**GIVEN PROBLEM**
Put the records below into a numbered list with one line per item. Skip the blank lines and leave out the pictures.

—————

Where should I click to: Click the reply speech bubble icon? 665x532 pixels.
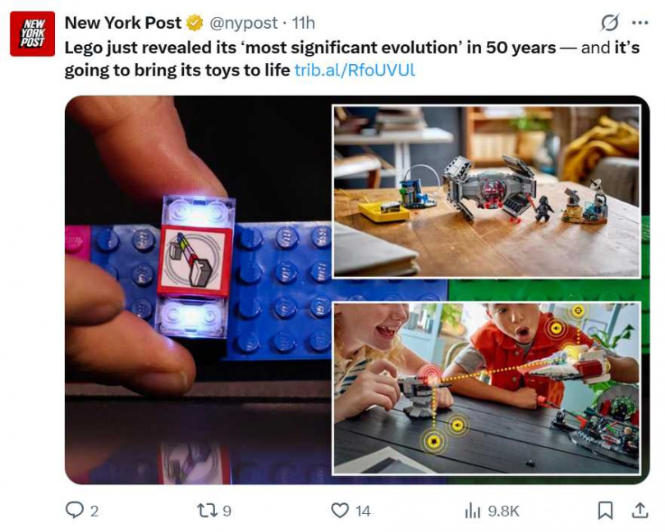click(75, 510)
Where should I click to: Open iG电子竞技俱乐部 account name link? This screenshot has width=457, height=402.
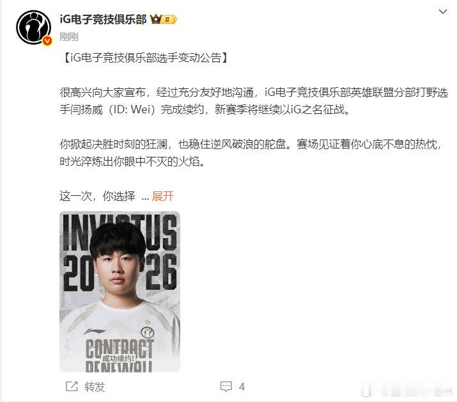click(x=103, y=19)
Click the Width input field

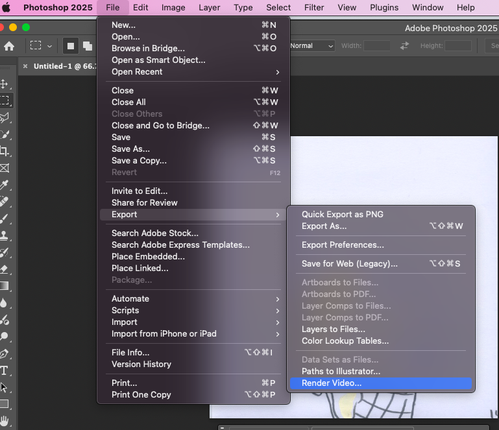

—————

**FINISHED TASK**
1. Where should I click to: Click the reply speech bubble icon? 665x532 pixels.
2. click(75, 510)
3. Where should I click to: Open iG电子竞技俱乐部 account name link? This screenshot has width=457, height=402.
4. click(x=103, y=19)
5. Click the Width input field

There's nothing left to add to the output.